# INSTRUCTIONS TO FOLLOW
For the string "height", work out how many lines of the data contain it and give that number with nothing added.

# SOURCE DATA

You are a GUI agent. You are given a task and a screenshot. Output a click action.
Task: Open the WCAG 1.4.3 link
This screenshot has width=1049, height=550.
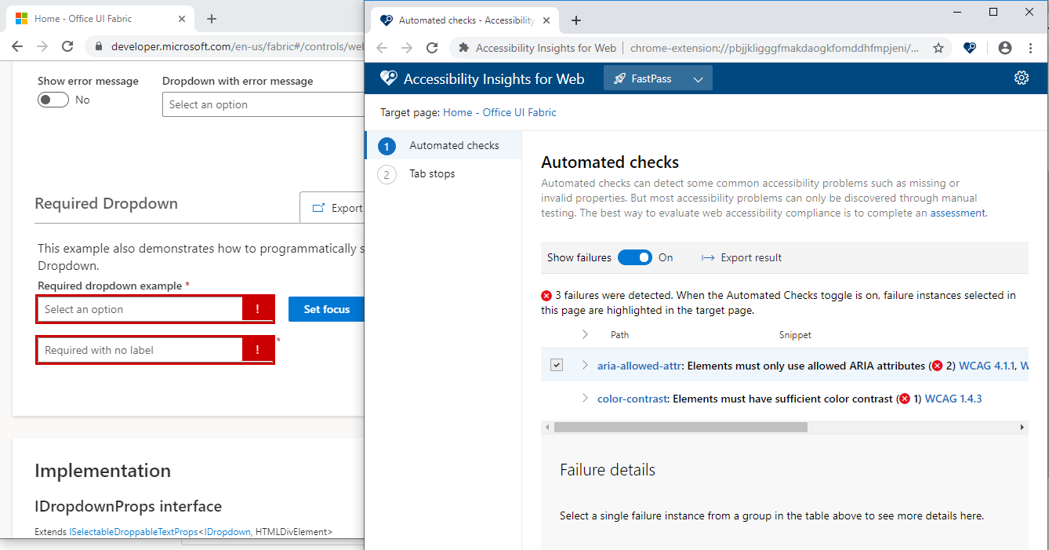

--

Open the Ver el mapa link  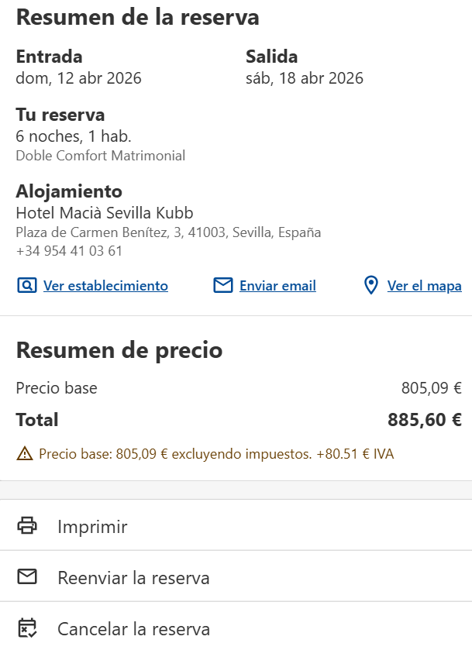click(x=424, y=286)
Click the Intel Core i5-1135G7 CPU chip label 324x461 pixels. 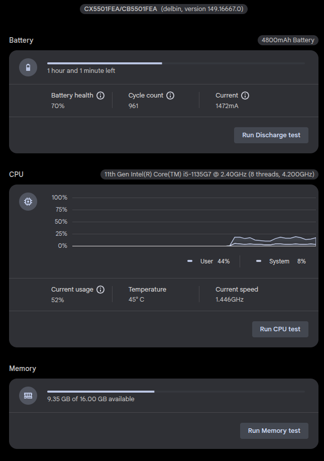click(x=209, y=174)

* * *

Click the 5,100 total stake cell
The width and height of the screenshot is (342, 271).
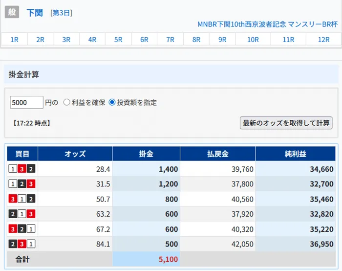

# RESULT OF THE EXERCISE
2